■ What is expected ■
Write out the part of the IBM retiree health plan text word for word, starting with the words containing "A spokesman for" and ending with "Act of 2010.".

■ Excerpted passage ■

++++

In a decades-long shift away from traditional employer pension plans, IBM announced on Saturday it would move thousands of retirees from its health plan to plans offered on the health insurance exchanges.

A spokesman for the technology giant said the decision would affect some 110,000 former employees, who will be given money to purchase health insurance on market exchanges opening in October as part of the Affordable Care Act of 2010.

The company once known as “Big Blue” said projections showed that costs for its health plan for Medicare-eligible retirees would triple by 2020, an increase that retirees would pay through premiums and co-payments. Company representatives will meet with beneficiaries around the country to explain the shift. Approximately 1,300 retirees attended a meeting this week in San Jose, Calif., with another meeting planned for Monday in Austin, Texas.

The spokesman said that although “some retirees may be skeptical” about the evolution of corporate-sponsored health care, the new scheme would offer benefits not currently available under the company’s group plans, at a lower cost for some.

The company capped health subsidies for retires in the 1990s as health care costs continued to rise, alarming many former employees. Thus, higher health care costs in the future would be borne not by the company but by the beneficiaries. As times change, other large employers continue the exodus from employer-paid retiree health benefits, including AMR Corp., which owns American Airlines.

++++

■ Extracted material ■
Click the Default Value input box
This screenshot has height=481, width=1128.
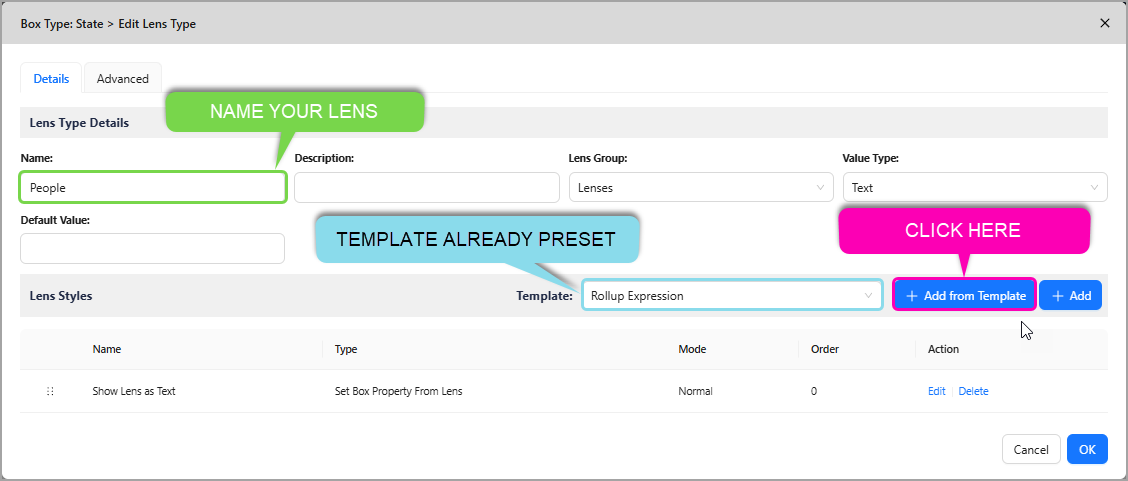click(x=153, y=248)
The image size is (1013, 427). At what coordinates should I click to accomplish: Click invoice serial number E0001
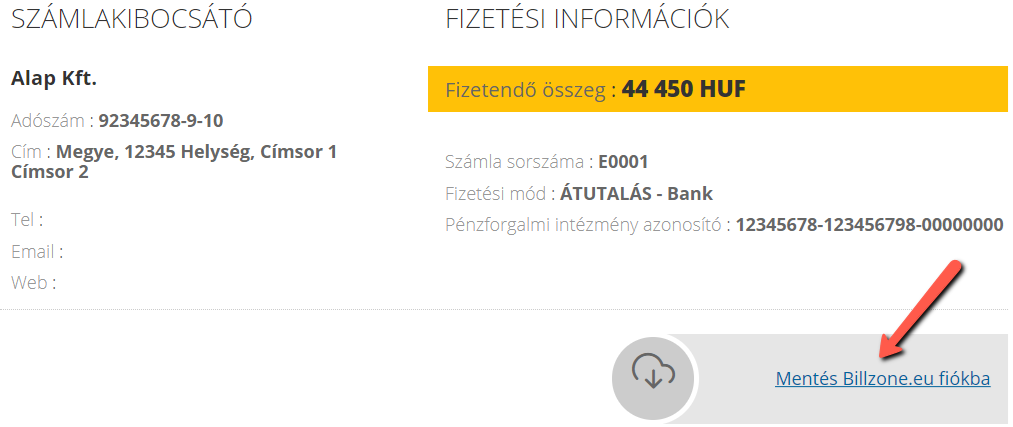623,162
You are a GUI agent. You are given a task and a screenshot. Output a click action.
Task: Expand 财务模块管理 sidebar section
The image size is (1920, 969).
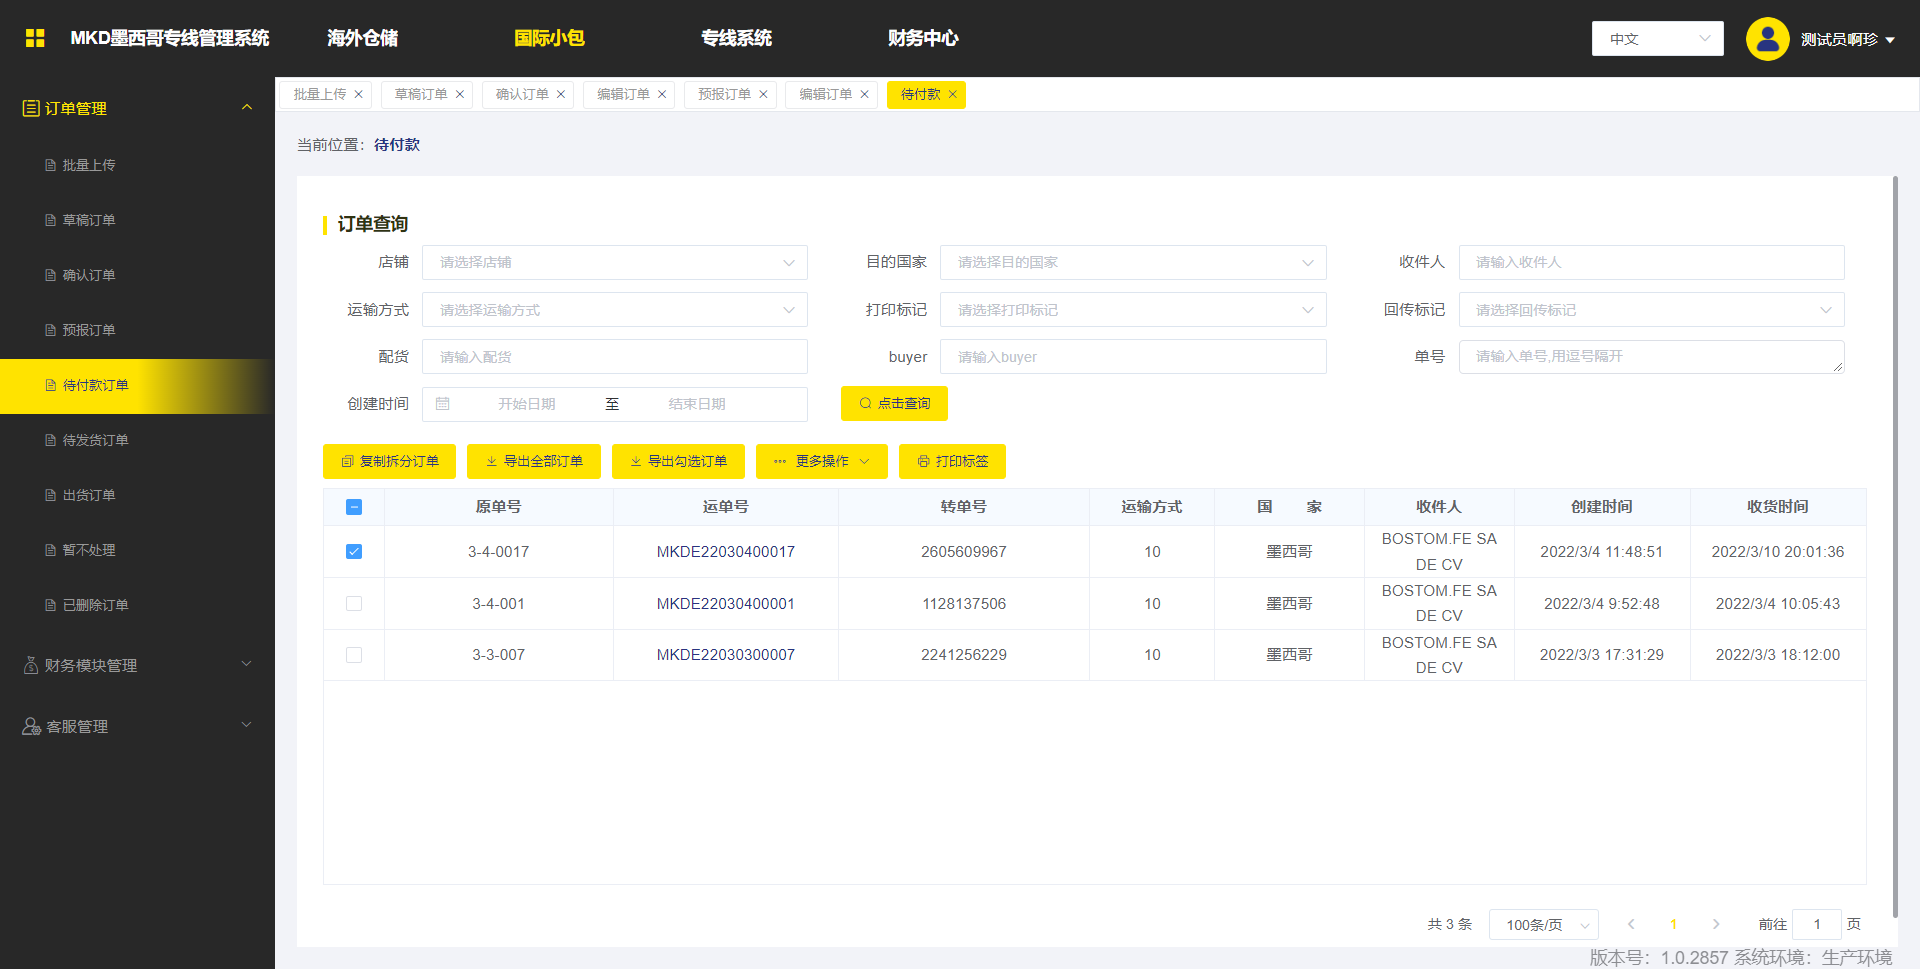tap(137, 665)
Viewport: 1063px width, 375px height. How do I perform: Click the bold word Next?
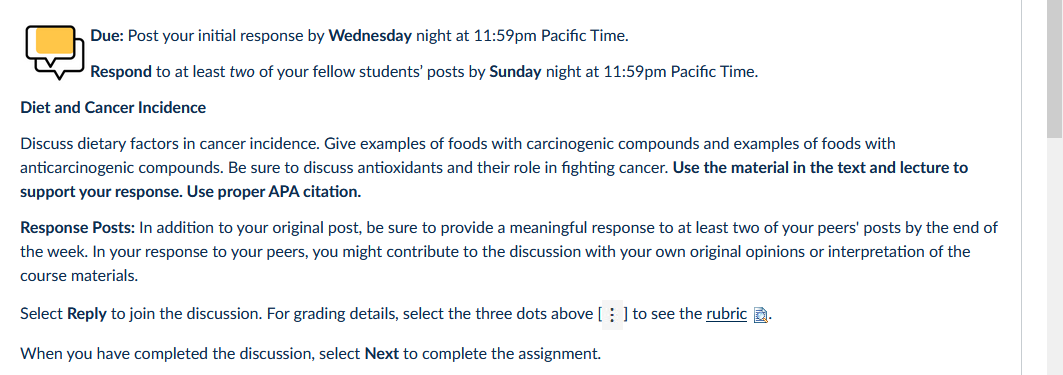click(379, 353)
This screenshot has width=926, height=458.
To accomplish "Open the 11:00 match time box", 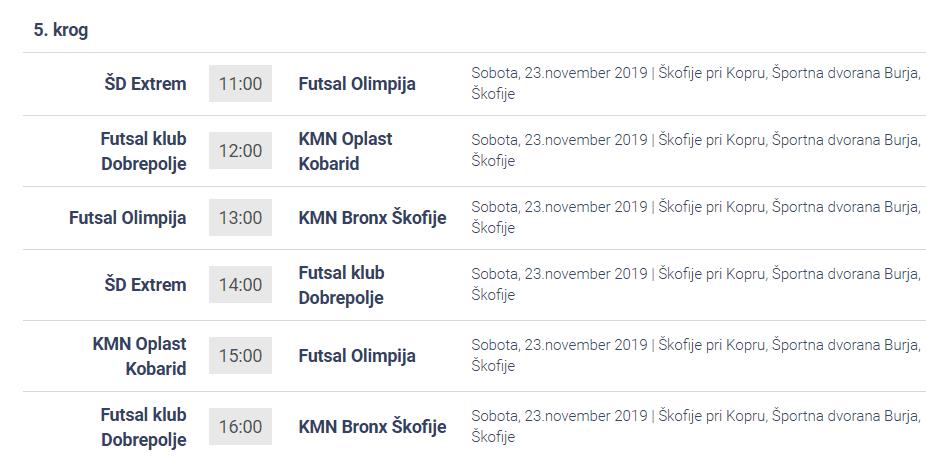I will tap(240, 84).
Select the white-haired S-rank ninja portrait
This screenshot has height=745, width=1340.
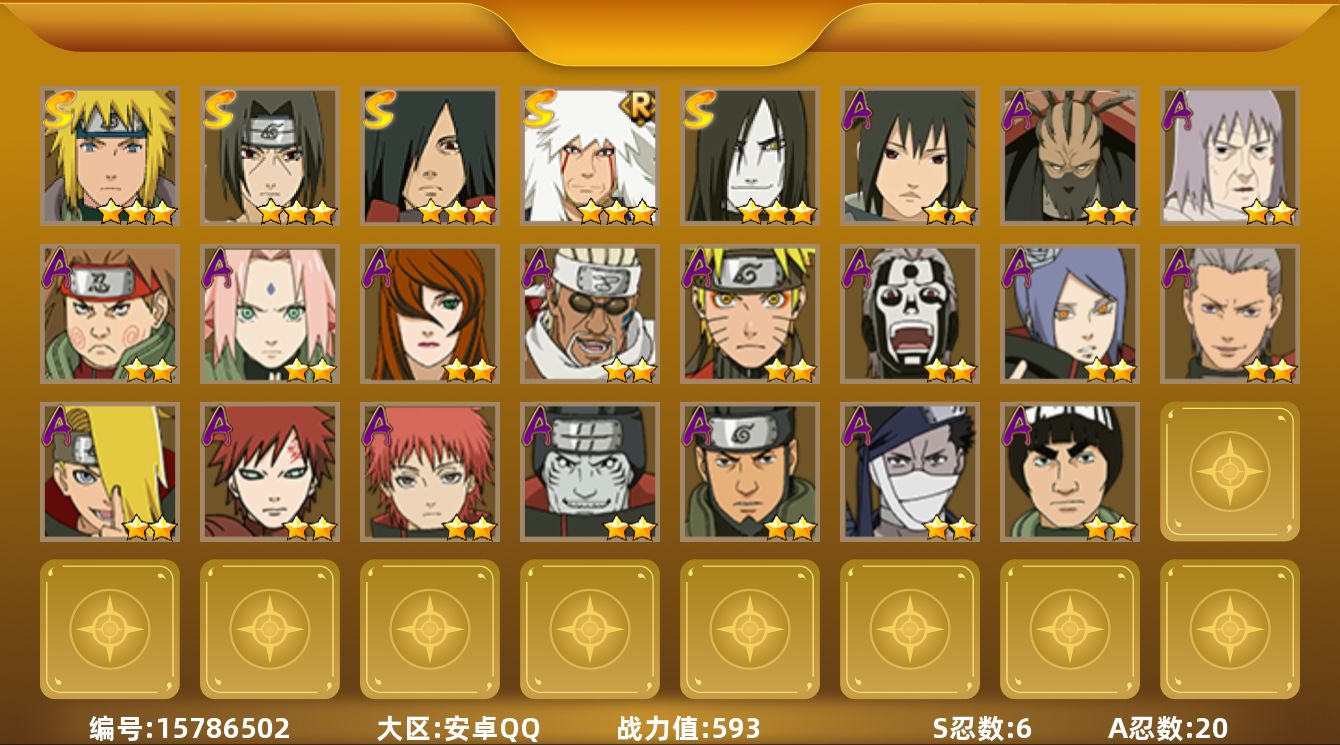[589, 156]
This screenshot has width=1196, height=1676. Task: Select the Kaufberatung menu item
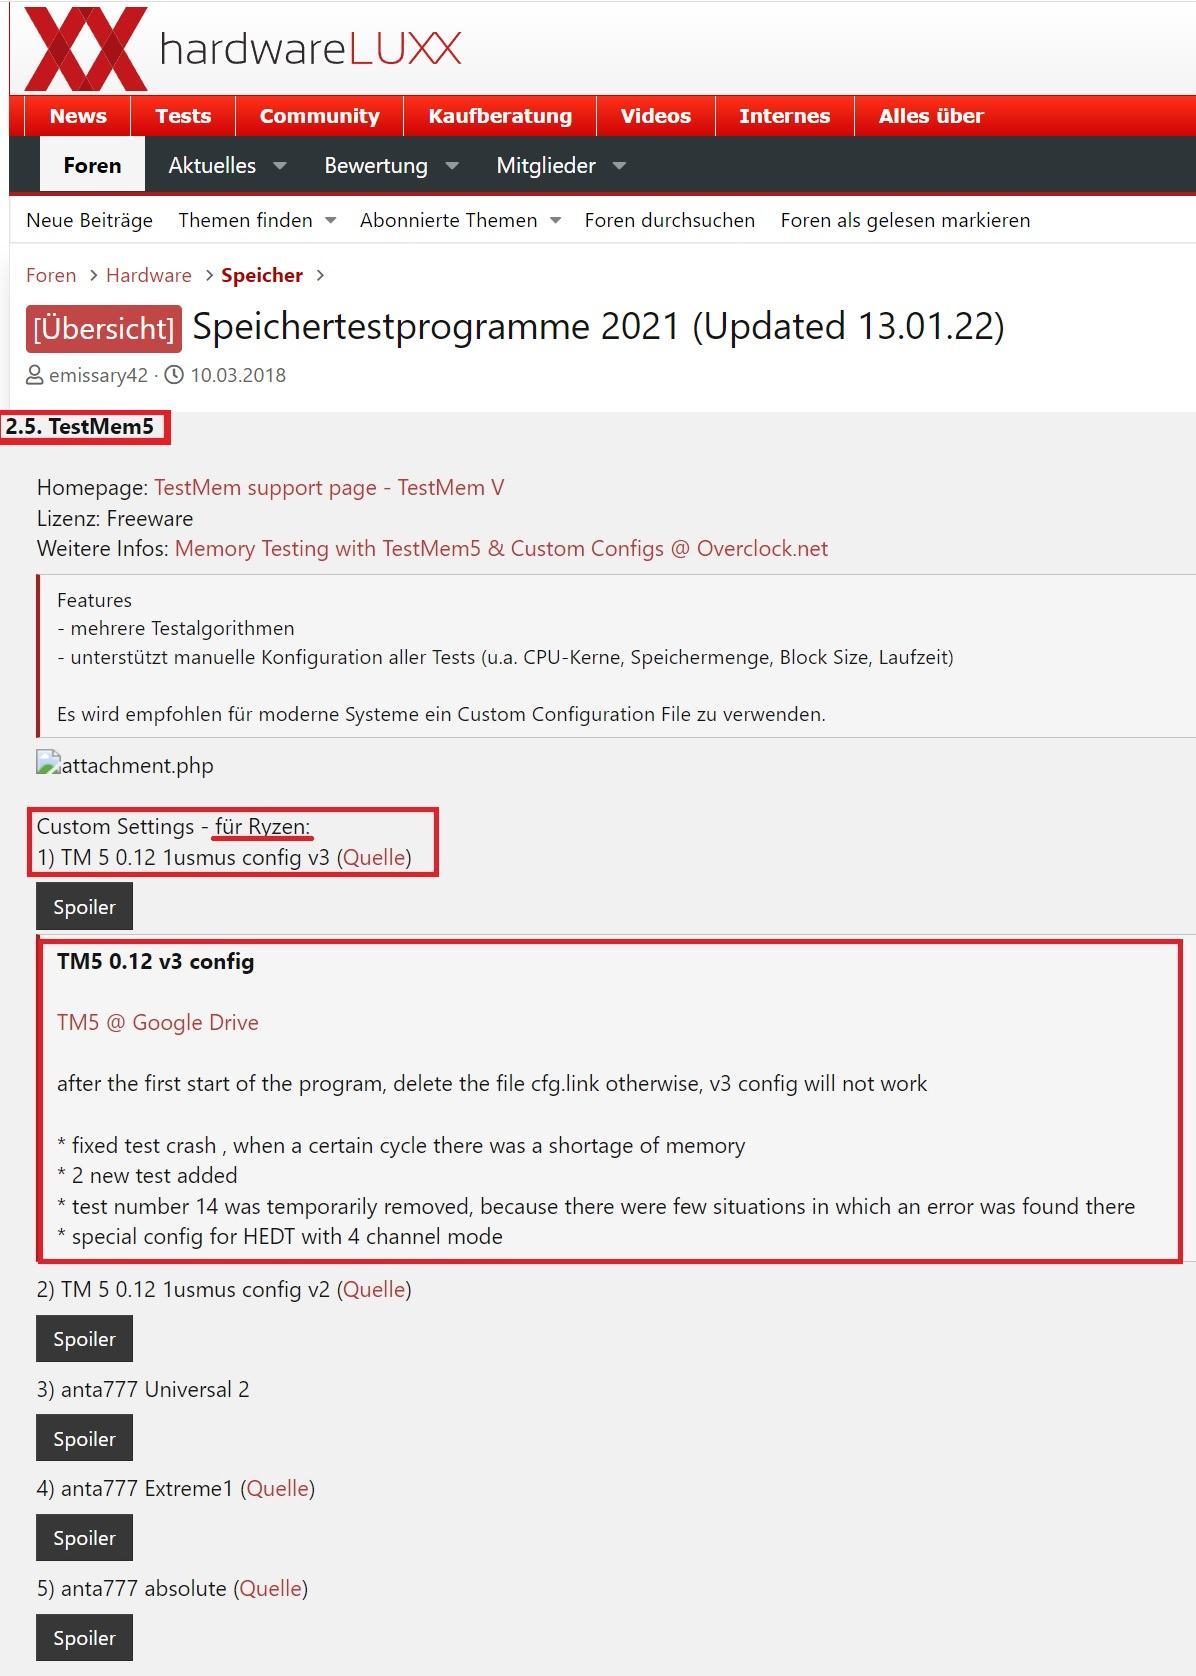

++++

■ Output of the task ■
A spokesman for the technology giant said the decision would affect some 110,000 former employees, who will be given money to purchase health insurance on market exchanges opening in October as part of the Affordable Care Act of 2010.